FACTORS AFFECTING GREEN FLUORESCENCE PROTEIN (GFP) GENE EXPRESSION IN OIL PALM AFTER MICROPROJECTILE BOMBARDMENT

摘要

Expression of green fluorescence protein (GFP) gene can be visualized under ultraviolet or blue light without any substrate or co-factor addition. It has been used to monitor transient and stable transgene expression in many plant varieties. The effectiveness of gfp gene as a selectable marker for oil palm transformation was evaluated through transient expression of gfp genes in bombarded oil palm embryogenic calli and immature embryos. Different types (version) of gfp genes which are driven by different constitutive promoters were used to transform oil palm target tissues. Some of the gfp genes used were targeted to specific organelle: namely plastid, endoplasmic reticulum and mitochondria. Transient expression of the gfp genes could be detected in oil palm tissues as early as 16 hr after bombardment. It was observed that the number of gfp expressing cells and duration of the gfp gene expression differs from one construct to another. The differences in the gfp constructs performance in oil palm tissues were evaluated based on the following factors: version of the gfp genes, promoter used to drive the gfp gene, backbone vector and the size of the whole plasmid.

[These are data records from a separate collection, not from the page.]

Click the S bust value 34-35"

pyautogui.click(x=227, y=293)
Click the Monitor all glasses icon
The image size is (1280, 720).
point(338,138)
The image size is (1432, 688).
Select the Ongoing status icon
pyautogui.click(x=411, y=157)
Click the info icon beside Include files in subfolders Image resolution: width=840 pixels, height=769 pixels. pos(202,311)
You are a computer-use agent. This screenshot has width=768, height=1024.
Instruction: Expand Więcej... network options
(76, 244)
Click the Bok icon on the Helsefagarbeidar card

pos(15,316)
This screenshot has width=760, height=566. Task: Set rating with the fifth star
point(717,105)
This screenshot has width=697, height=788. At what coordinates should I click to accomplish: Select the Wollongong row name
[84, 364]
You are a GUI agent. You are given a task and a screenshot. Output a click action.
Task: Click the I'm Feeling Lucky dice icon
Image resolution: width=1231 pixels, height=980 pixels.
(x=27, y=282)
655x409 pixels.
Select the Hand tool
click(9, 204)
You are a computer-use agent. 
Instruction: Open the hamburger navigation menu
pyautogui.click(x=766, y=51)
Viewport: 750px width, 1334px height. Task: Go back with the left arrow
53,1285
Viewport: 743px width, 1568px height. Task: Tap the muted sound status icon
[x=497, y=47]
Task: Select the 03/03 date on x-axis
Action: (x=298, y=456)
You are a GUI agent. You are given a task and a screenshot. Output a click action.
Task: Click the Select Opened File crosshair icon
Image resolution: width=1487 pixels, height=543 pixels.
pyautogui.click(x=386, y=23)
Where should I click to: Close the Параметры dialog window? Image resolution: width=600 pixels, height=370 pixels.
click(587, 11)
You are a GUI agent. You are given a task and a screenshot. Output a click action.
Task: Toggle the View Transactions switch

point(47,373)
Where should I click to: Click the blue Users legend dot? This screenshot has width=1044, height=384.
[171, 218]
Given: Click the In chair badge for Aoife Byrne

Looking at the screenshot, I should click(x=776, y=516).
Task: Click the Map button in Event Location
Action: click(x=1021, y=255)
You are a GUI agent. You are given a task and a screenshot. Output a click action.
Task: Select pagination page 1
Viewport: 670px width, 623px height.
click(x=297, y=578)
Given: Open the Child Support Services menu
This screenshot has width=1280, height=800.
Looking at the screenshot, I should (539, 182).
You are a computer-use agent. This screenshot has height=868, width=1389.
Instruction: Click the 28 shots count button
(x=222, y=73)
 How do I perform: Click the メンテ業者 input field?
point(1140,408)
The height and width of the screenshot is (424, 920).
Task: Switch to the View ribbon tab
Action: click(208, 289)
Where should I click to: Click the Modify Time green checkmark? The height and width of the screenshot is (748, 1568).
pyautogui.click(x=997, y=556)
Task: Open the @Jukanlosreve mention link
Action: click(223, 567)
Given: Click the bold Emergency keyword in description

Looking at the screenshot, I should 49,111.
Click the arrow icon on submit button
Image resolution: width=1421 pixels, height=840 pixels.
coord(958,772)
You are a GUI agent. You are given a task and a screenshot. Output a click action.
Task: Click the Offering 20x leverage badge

The CaMV35S promoter was found to be the most effective promoter for driving gfp gene in oil palm tissues followed by HBT and maize ubiquitin promoter. The sGFPS65T was the most effective version of gfp gene for oil palm tissues followed by sGFP and mGFP5. It was also demonstrated that the pUC18 backbone vectors was the most effective vector backbone in expressing the gfp gene in oil palm. Finally, it was observed that the smaller the gfp vector, the higher the number of gfp expressing cells obtained. Possible reasons for these observations were elaborated and discussed.